Here’s what one expert had to say about it:

It is challenging to determine the true level of the patient’s pain because somebody may say their pain is 8 out of 10.  But somebody else could have the exact same level of pain but a different chemical makeup might say that their pain is only a 5 out of 10.  It’s very subjective.

The Very Real Statistics

At this point, there is no doubt in anyone’s mind that drug and alcohol abuse is on the rise in the nation. This rise has also sparked a rise in the need for treatment in overcoming addiction.

What a lot of people don’t know though is that there is an opiate epidemic the likes of which the nation has never seen before, and it’s happening right now:

  • In the year of 2013, there were 169,000 persons aged 12 or older who used heroin for the first time within the past year, which was similar to the estimates in 2002 to 2005 and from 2007 to 2012, but much lower than that of 2015, which pushed 300,000 first time user.  Heroin, following in the wake of opiate prescription pills, is growing in interest in the nation.
  • The Substance Abuse and Mental Health Services Administration (SAMHSA) tends to report characteristics of admissions and discharges from substance abuse treatment facilities all across the nation in its Treatment Episode Data Set (TEDS). According to TEDS, there were no less than 1.8 million admissions in the year of 2008 for treatment of alcohol and drug abuse to facilities that report to State administrative data systems and give their data to them. Most treatment admissions in fact, (41.4 percent), involved alcohol abuse too. Heroin and other opiates accounted for the most significant percentage of drug-related admissions by far, ranking in at 20.0 percent, followed by marijuana, (17.0 percent).
  • The problem with medical drugs is that prescription drugs don’t treat diseases; they merely cover the symptoms up and then make more symptoms of their own. U.S. physicians provide health care, yes, but they care about disease, not health. So what you have then is an over-prescription of medications that are designed to treat disease instead of preventing it. So many drugs are available for the public to consume and unforeseen adverse drug reactions are all too common in people everywhere.  This is what leads to the highly conservative annual prescription drug death rate of 106,000, which is the combination of addicts dying, and victims of misprescribed drugs.
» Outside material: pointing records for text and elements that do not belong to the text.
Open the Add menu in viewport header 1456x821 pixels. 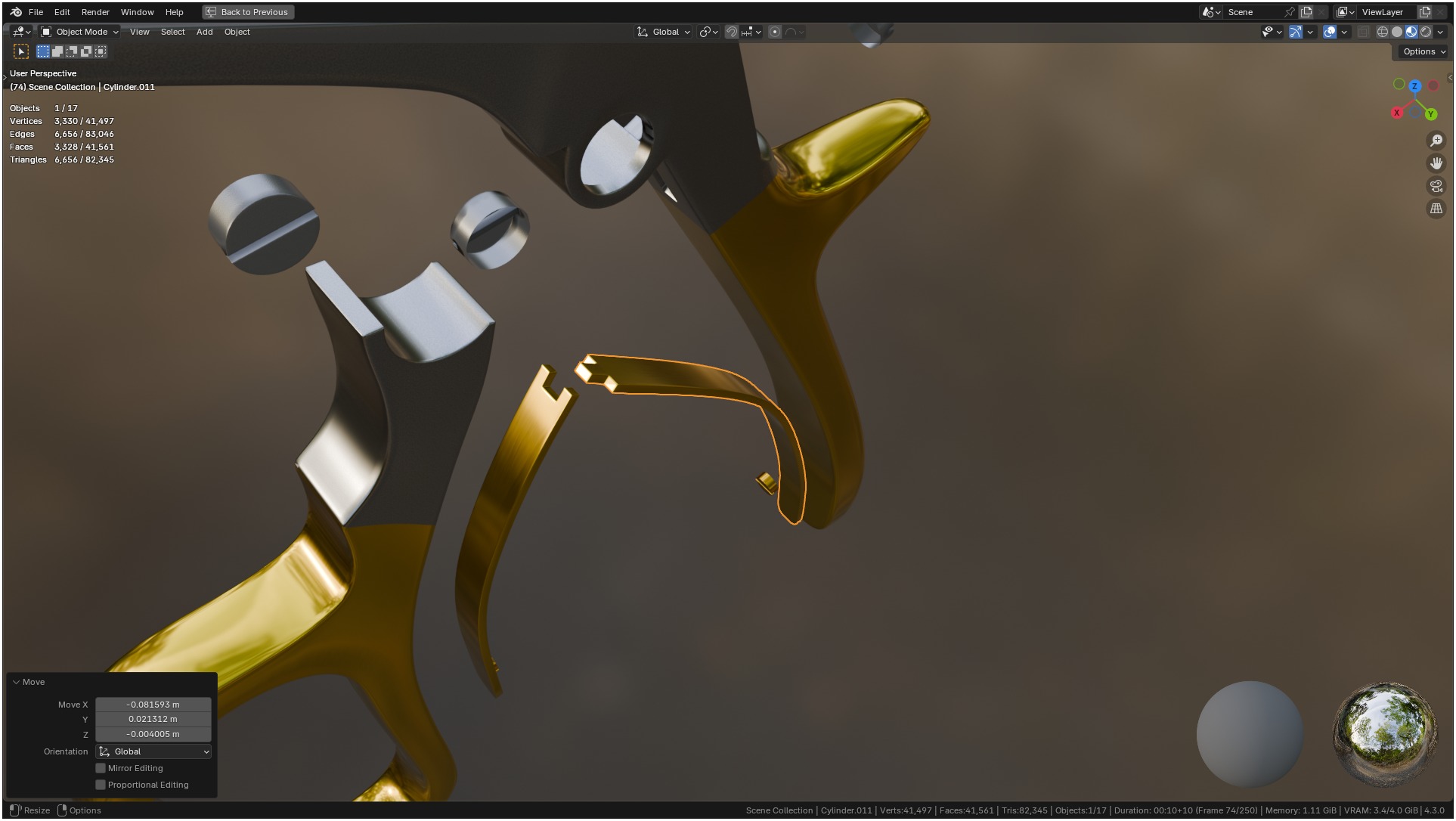[x=204, y=32]
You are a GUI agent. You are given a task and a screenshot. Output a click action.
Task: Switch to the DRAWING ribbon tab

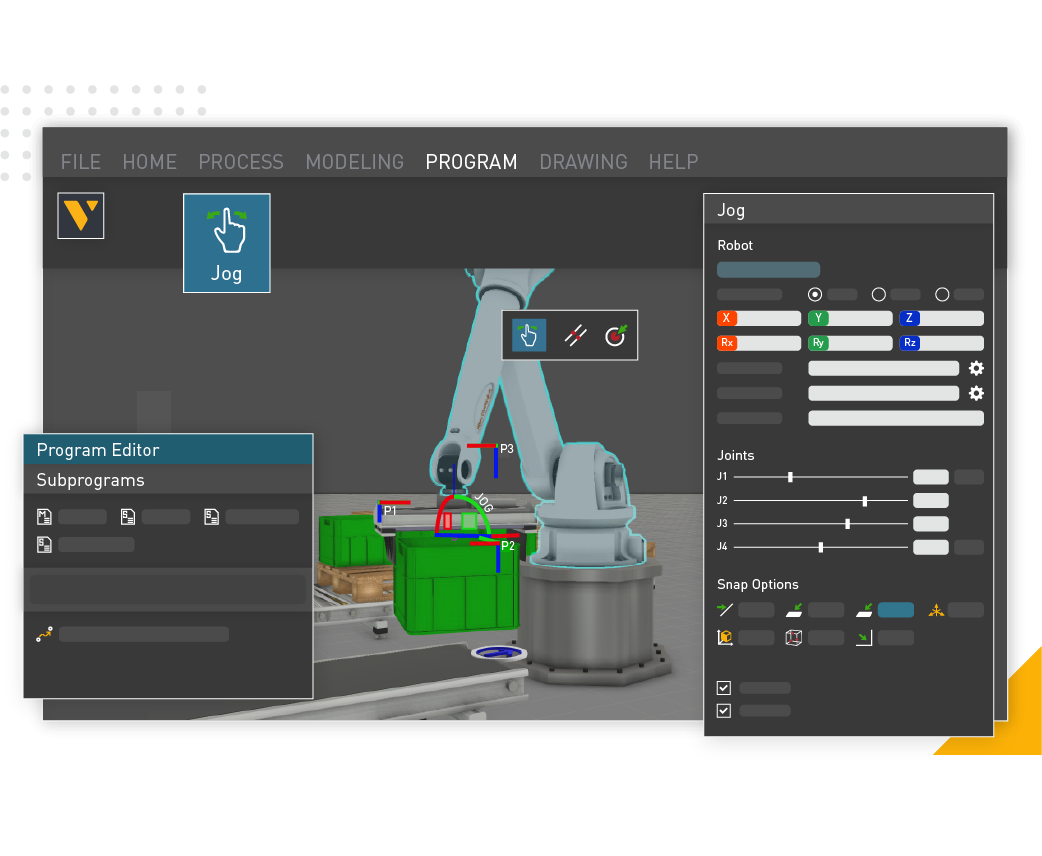coord(584,161)
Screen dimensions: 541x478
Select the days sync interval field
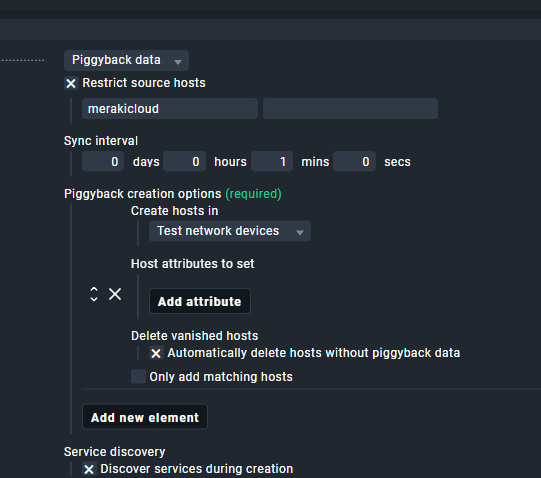pyautogui.click(x=103, y=162)
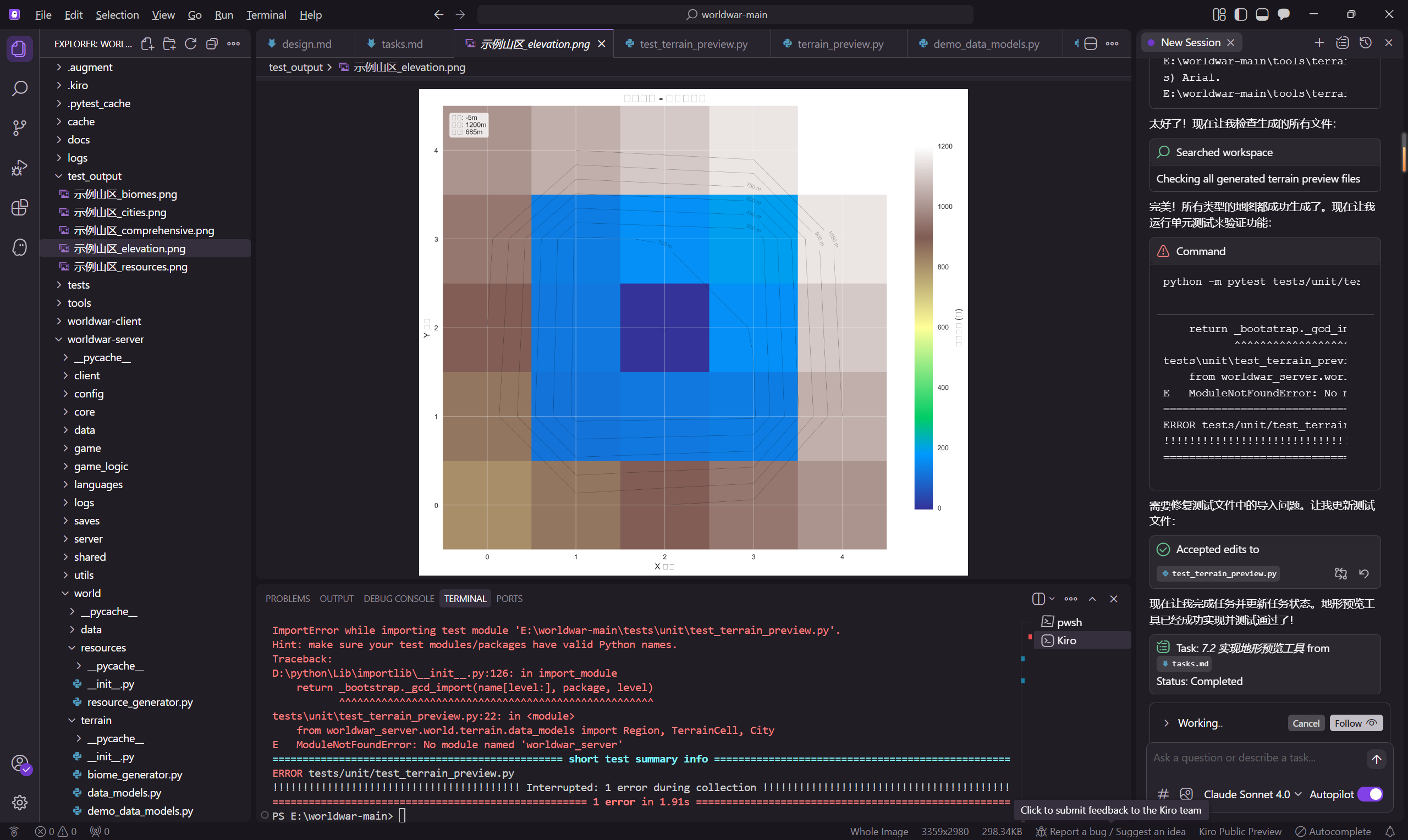Open the Kiro ghost panel icon
The image size is (1408, 840).
tap(19, 247)
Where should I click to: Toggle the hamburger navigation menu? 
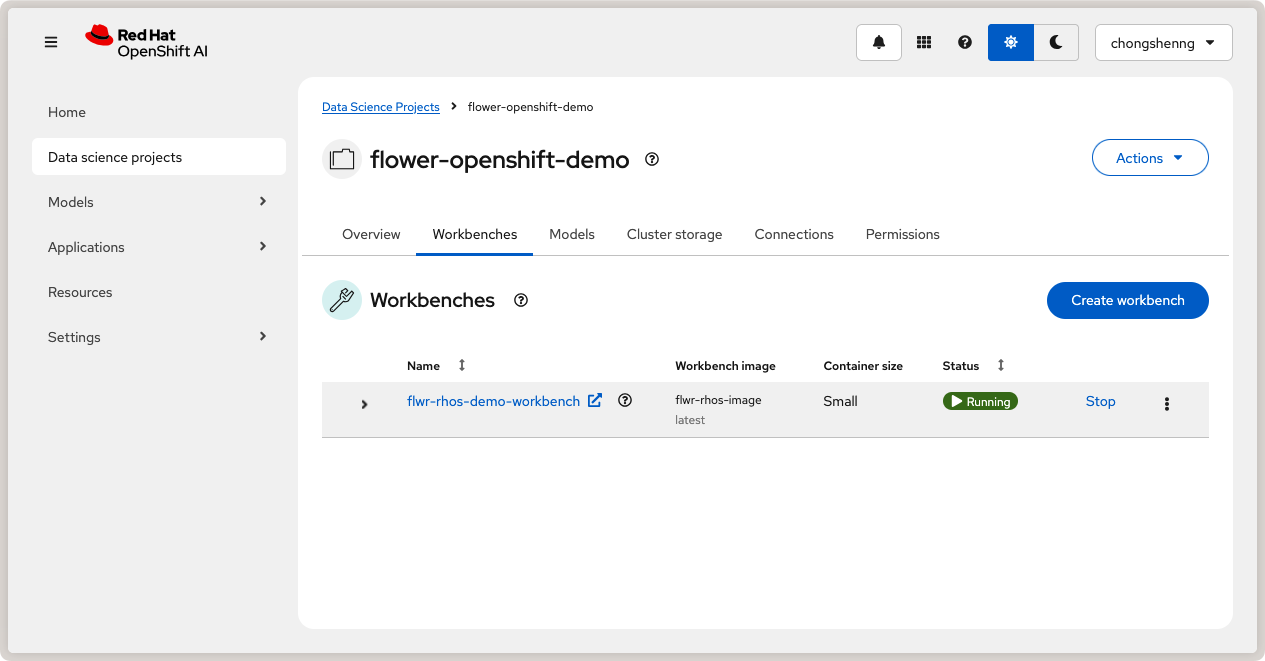(x=51, y=43)
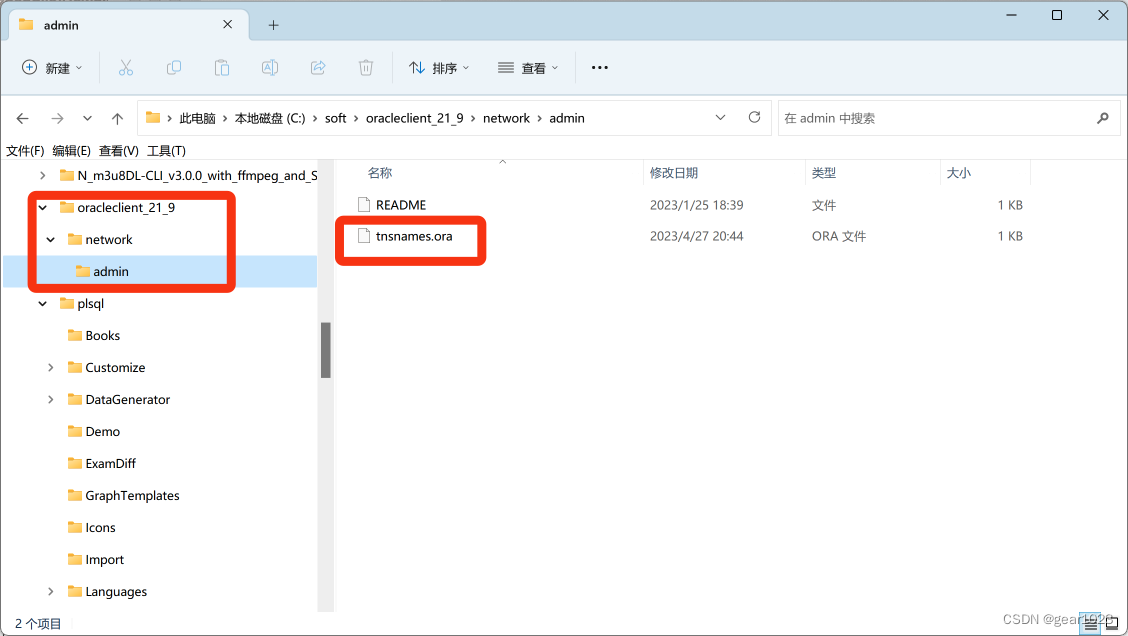Navigate up one folder level
1128x636 pixels.
(x=117, y=117)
A New Method of Overcoming Addiction

In July of this past year, to address the ever-growing opiate addiction, and overcoming addiction, issue in this nation, President Barack Obama signed into law what is now known as the Comprehensive Addiction and Recovery Act. This act was put into place to address the opioid crisis, and the program authorizes a full $181 million each year in new funding to fight the epidemic and to try to take it down a notch by helping these individuals with overcoming addiction.

That’s all fine and good, but it still might not be enough.  To help combat the issue of overcoming addiction, one private company is hoping its new technology could help in the efforts.  A man by the name of Brian Meshkin founded an Irvine, California-based company known as Proove Biosciences in the year of 2009. The company developed an extensive portfolio and arrangement of different tests that can all effectively determine someone’s exact, specific, and very detailed pain profile and tolerance to various pain medications.  With this data, it can be given to doctors so that they have more information before prescribing medication to such individuals.

This technology is hopefully the first of many, and it is hoped that it will take off and completely revolutionize the way that we look at pain in this nation.  Change is needed because tens of thousands are dying every year from it and hundreds of thousands are becoming addicted to these drugs when they shouldn’t have even been taking them in the first place.